Je n'ai pas vérifié mais il me semble avoir assez souvent dit du bien de livres publiés aux Editions de l'Olivier. Il y a des maisons de référence et je crois que c'est le cas.Quant à la littérature israélienne elle est d'une richesse fabuleuse. J'ai déjà dit ça,non? Par ailleurs, mais alors là vraiment par ailleurs, le sympathique Australien ci-dessous est la mascotte du challenge de notre amie de La jument verte de Val qu'il convient d'encourager tout au long du mois de novembre.
Allez Valentyne!
Une dose d'Oz
Qu'elles sont belles et simples ces huit nouvelles d'Amos Oz qui rejoint ce jour ma galerie de chouchous. D'une simplicité biblique,c'est le cas de le dire,au coeur de l'Israel des kibboutz des années cinquante, sous la gouvernance de David Ben Gourion.Ecoutez leurs titres: Un petit garçon, Papa, Entre amis, Deux femmes. Beaucoup est ainsi déjà dit, huit histoires de tous les jours, de l'ordinaire dans une vie extra-ordinaire en cet Israel encore presque naissant. Comme vous l'avez vu en lisant les titres il s'agit la plupart du temps de problèmes de famille à l'intérieur de la plus grande famille,le kibboutz,cette entité si spécifique, cette communauté aux règles strictes et qui conjugue la solidarité jusqu'à en faire une extravagance. Ainsi se posent des questions qui ne sont faciles nulle part mais moins encore au sein de cette drôle d'assemblée proche encore de l'esprit pionnier du sionisme.
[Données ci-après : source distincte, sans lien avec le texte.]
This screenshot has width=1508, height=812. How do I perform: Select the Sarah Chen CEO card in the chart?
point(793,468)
Comme c'est le cas dans le recueil Scènes de vie villageoise il y a en fait une trentaine de personnages qui se connaissent tous très bien forcément et qui sillonnent les pages et entrecroisent leurs soucis à peu près au vu de tout le monde.Faut-il laisser un petit de cinq ans dormir dans la maison commune des enfants malgré sa faiblesse ou l'autoriser à rejoindre ses parents? Un jeune homme de vingt ans aura-t-il l'autorisation de partir étudier en Italie si ce n'est pas tout à fait utile à la vie du kibboutz? Et David,instituteur gardien du dogme et de la plus ferme obédience,qui s'accommode fort bien de vivre avec la fille de son vieux compagnon,dix-sept ans à peine, qu'en penser?
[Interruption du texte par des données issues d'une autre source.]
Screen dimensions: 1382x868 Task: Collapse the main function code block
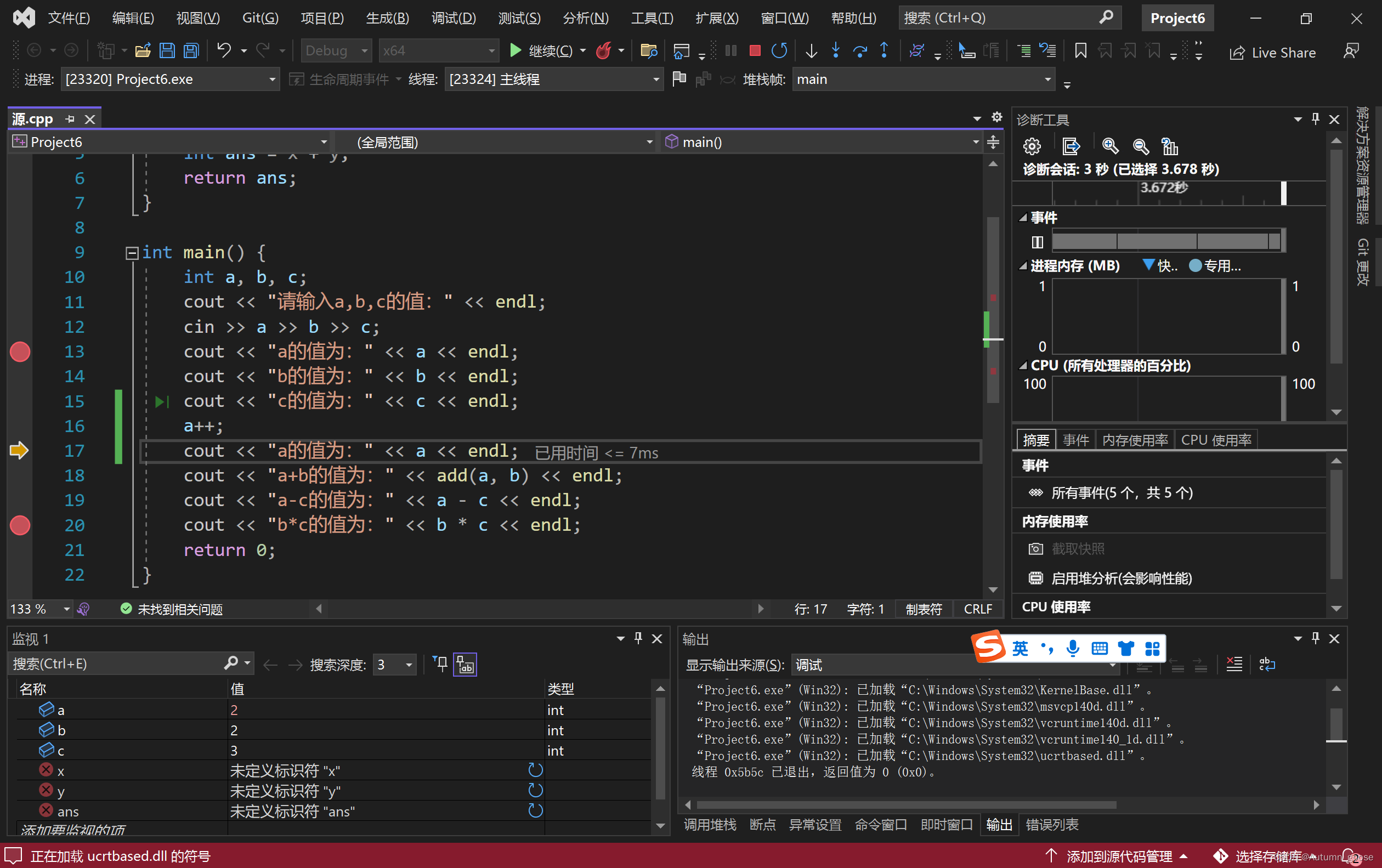132,253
Témoignage passionnant et limpide de cette vie en autarcie, où règne le travail mais où crépitent de minuscules velléités d'autonomie,chez les femmes surtout, le recueil Entre amis fait en 160 pages le tour de cette micro-société laborieuse et tout à sa foi. Ici et maintenant le vie est rude mais l'union fait la force avec cependant quelques maillons faibles. Après tout là comme ailleurs et de tout temps les hommes ne sont que des hommes.Et encore,pas souvent. Dire que sur la surface de deux régions françaises vivent Oz, Grossman, Appelfeld , Yehoshua. Rêveur je suis... A la fin octobre Amos Oz déjà lauréat de très importantes distinctions en Allemagne, en Espagne, recevra à Prague le Prix Littéraire Franz Kafka. Ci-dessous un court extrait et cinq minutes formidables avec Amos Oz.
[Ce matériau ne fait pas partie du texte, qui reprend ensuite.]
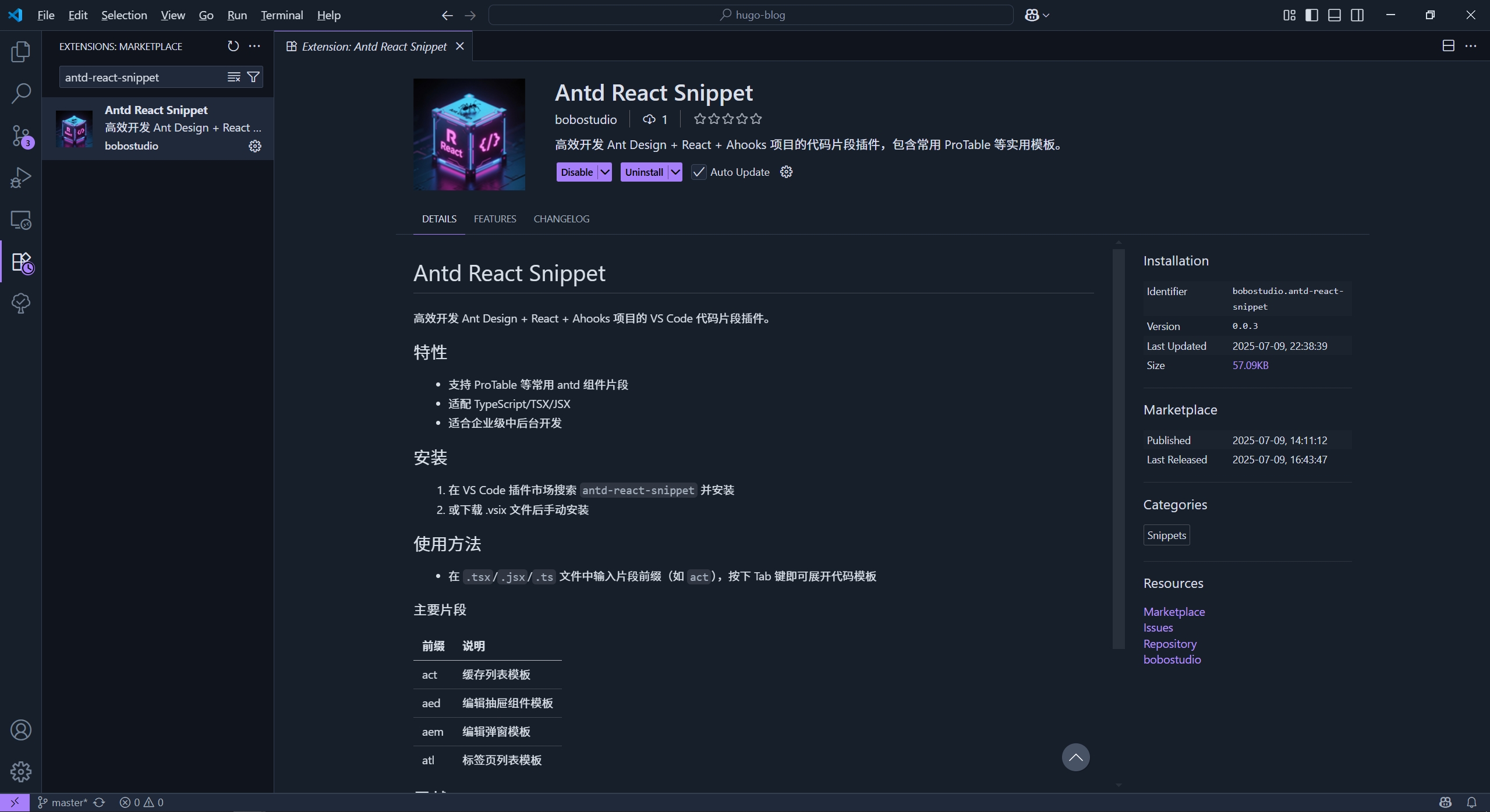Screen dimensions: 1490x812
Task: Toggle the Auto Update checkbox
Action: [x=699, y=172]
«Au début de la fondation du kibboutz, nous formions une grande famille. Bien sûr, tout n’était pas rose, mais nous étions soudés. Le soir, on entonnait des mélodies entraînantes et des chansons nostalgiques jusque tard dans la nuit. On dormait dans des tentes et l’on entendait ceux qui parlaient pendant leur sommeil.»